■ **TASK OBJECTIVE**
Switch "Locate each element" to "Find each element" in the rows below, keeping all other text the same. Give the rows back without the pictures.

━━━━━━━━

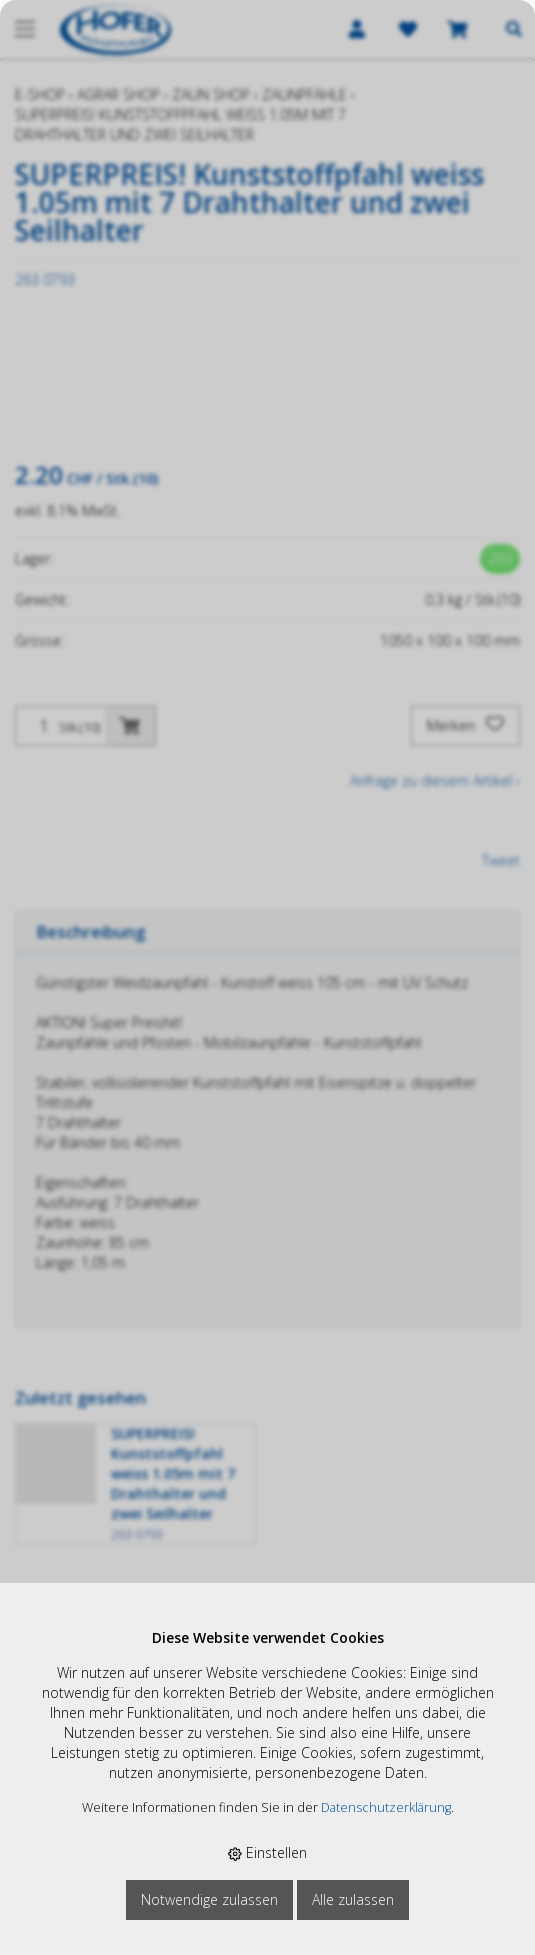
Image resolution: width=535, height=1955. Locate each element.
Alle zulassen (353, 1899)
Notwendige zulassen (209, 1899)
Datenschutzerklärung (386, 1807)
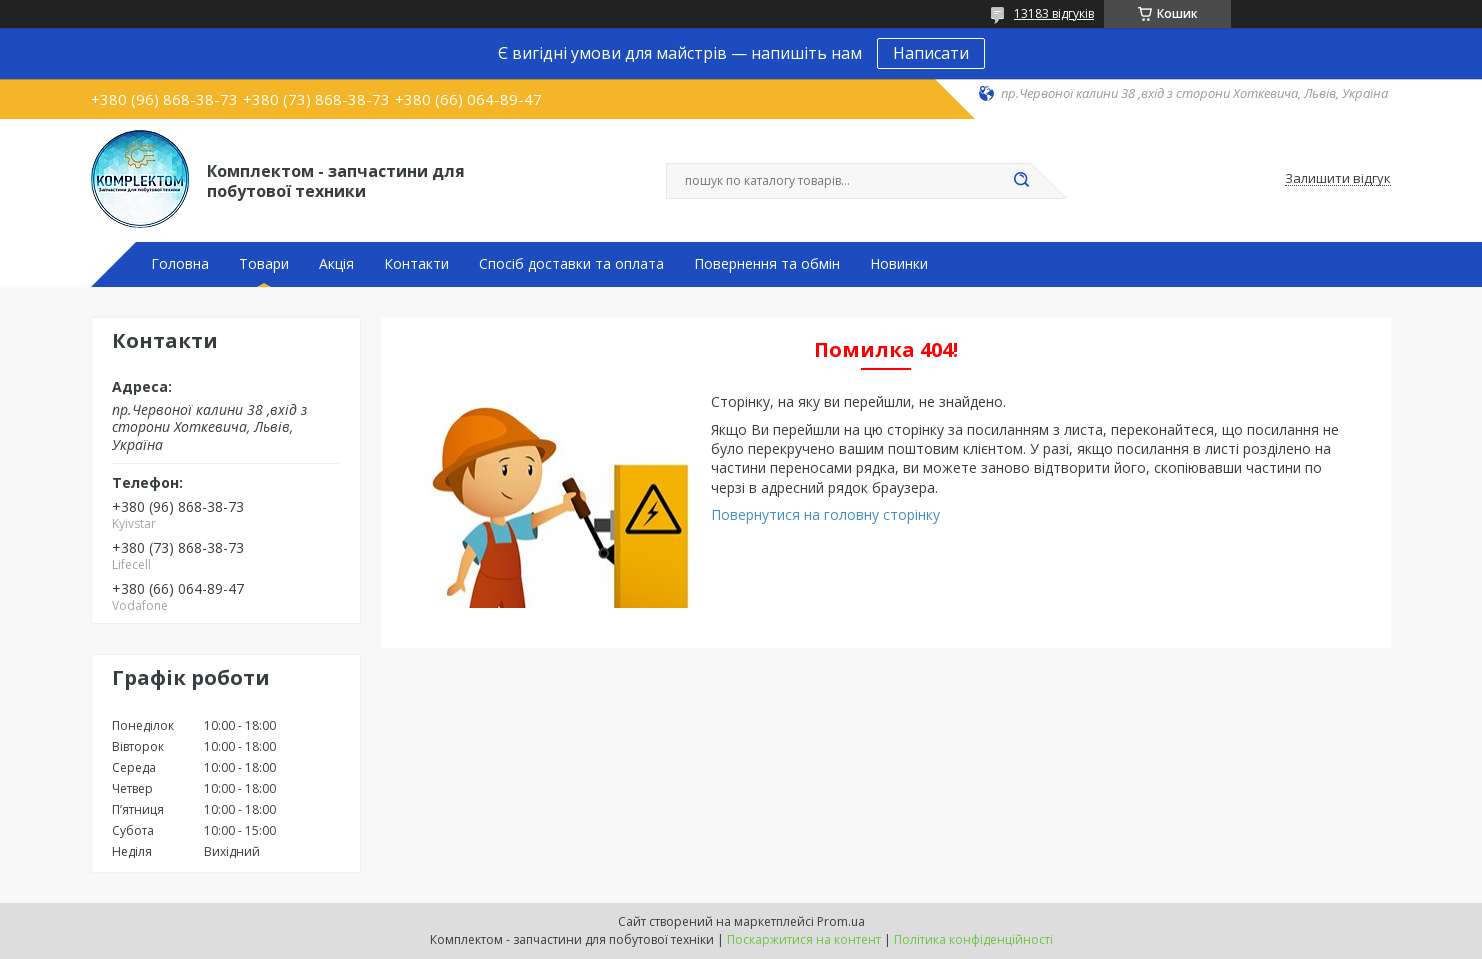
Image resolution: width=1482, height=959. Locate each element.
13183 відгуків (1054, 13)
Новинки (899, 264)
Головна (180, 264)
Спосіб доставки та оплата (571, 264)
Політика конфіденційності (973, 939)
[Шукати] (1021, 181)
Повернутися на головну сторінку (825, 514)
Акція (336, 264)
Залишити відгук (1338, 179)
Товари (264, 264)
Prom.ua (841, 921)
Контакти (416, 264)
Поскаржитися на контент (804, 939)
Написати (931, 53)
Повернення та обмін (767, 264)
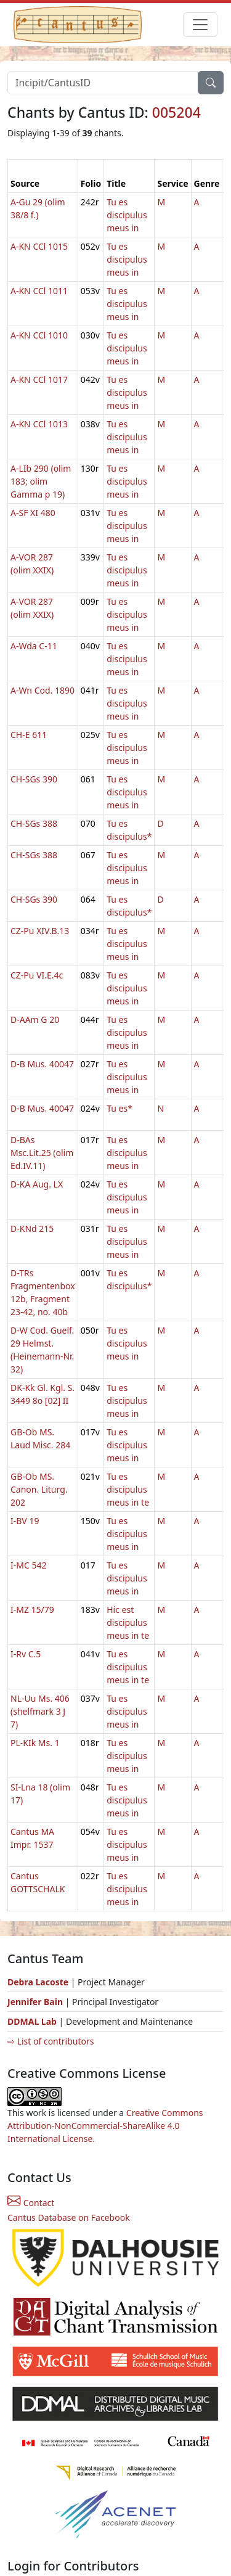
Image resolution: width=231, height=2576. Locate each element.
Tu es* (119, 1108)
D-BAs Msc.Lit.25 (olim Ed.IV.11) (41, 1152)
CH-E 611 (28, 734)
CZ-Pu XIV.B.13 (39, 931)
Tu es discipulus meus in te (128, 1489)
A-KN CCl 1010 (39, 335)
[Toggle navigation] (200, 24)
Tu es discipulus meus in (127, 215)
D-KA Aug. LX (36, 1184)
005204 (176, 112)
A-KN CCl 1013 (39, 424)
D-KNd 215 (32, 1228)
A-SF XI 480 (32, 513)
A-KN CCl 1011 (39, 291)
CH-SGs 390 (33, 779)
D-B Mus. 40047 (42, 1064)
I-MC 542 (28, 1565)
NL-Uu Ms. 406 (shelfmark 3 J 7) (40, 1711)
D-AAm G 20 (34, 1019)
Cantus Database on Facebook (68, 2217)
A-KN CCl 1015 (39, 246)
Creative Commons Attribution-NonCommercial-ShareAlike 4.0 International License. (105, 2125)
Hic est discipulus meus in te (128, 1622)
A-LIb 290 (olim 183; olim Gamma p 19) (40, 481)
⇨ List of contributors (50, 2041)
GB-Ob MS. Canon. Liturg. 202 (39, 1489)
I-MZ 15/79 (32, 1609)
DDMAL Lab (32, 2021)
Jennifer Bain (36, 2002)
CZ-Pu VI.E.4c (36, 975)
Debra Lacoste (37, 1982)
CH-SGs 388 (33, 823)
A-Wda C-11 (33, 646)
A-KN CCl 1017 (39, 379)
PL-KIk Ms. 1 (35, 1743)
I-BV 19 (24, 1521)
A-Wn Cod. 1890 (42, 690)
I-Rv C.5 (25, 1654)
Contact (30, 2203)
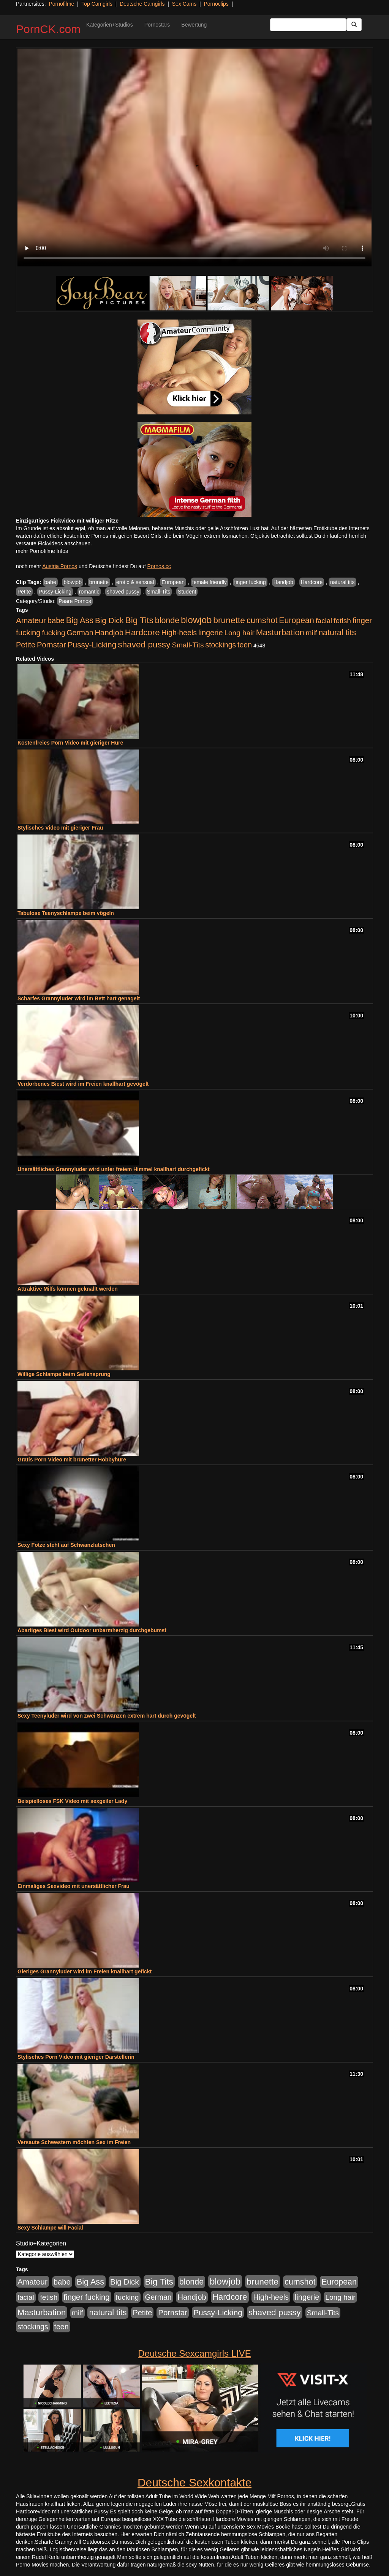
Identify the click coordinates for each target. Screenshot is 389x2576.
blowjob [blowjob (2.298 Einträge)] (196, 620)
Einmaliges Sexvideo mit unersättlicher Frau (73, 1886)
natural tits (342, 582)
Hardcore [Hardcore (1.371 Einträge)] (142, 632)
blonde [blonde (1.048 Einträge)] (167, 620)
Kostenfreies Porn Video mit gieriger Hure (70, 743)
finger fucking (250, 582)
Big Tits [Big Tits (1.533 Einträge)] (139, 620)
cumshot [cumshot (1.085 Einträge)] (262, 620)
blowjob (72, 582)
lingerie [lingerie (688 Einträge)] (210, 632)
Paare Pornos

━━━━━━━━

■ **TASK ANSWER**
Image resolution: width=535, height=1955. Find each element.
Alle zulassen (353, 1899)
Notwendige zulassen (209, 1899)
Datenschutzerklärung (386, 1807)
Image resolution: width=1482, height=959. Find each element.
13183 відгуків (1054, 13)
Новинки (899, 264)
Головна (180, 264)
Спосіб доставки та оплата (571, 264)
Політика конфіденційності (973, 939)
[Шукати] (1021, 181)
Повернутися на головну сторінку (825, 514)
Акція (336, 264)
Залишити відгук (1338, 179)
Товари (264, 264)
Prom.ua (841, 921)
Контакти (416, 264)
Поскаржитися на контент (804, 939)
Написати (931, 53)
Повернення та обмін (767, 264)
Image resolution: width=231, height=2576. Find each element.
Tu es* (119, 1108)
D-BAs Msc.Lit.25 (olim Ed.IV.11) (41, 1152)
CH-E 611 (28, 734)
CZ-Pu XIV.B.13 (39, 931)
Tu es discipulus meus in te (128, 1489)
A-KN CCl 1010 (39, 335)
[Toggle navigation] (200, 24)
Tu es discipulus meus in (127, 215)
D-KA Aug. LX (36, 1184)
005204 (176, 112)
A-KN CCl 1013 (39, 424)
D-KNd 215 (32, 1228)
A-SF XI 480 (32, 513)
A-KN CCl 1011 (39, 291)
CH-SGs 390 (33, 779)
D-B Mus. 40047 (42, 1064)
I-MC 542 (28, 1565)
NL-Uu Ms. 406 (shelfmark 3 J 7) (40, 1711)
D-AAm G 20 (34, 1019)
Cantus Database on Facebook (68, 2217)
A-KN CCl 1015 (39, 246)
Creative Commons Attribution-NonCommercial-ShareAlike 4.0 International License. (105, 2125)
Hic est discipulus meus in te (128, 1622)
A-LIb 290 (olim 183; olim Gamma p 19) (40, 481)
⇨ List of contributors (50, 2041)
GB-Ob MS. Canon. Liturg. 202 (39, 1489)
I-MZ 15/79 (32, 1609)
DDMAL Lab (32, 2021)
Jennifer Bain (36, 2002)
CZ-Pu VI.E.4c (36, 975)
Debra Lacoste (37, 1982)
CH-SGs 388 (33, 823)
A-Wda C-11 (33, 646)
A-KN CCl 1017 (39, 379)
PL-KIk Ms. 1 (35, 1743)
I-BV 19 (24, 1521)
A-Wn Cod. 1890 (42, 690)
I-Rv C.5 (25, 1654)
Contact (30, 2203)
Identify the click coordinates for each target. Screenshot is 389x2576.
blowjob [blowjob (2.298 Einträge)] (196, 620)
Einmaliges Sexvideo mit unersättlicher Frau (73, 1886)
natural tits (342, 582)
Hardcore [Hardcore (1.371 Einträge)] (142, 632)
blonde [blonde (1.048 Einträge)] (167, 620)
Kostenfreies Porn Video mit gieriger Hure (70, 743)
finger fucking (250, 582)
Big Tits [Big Tits (1.533 Einträge)] (139, 620)
cumshot [cumshot (1.085 Einträge)] (262, 620)
blowjob (72, 582)
lingerie [lingerie (688 Einträge)] (210, 632)
Paare Pornos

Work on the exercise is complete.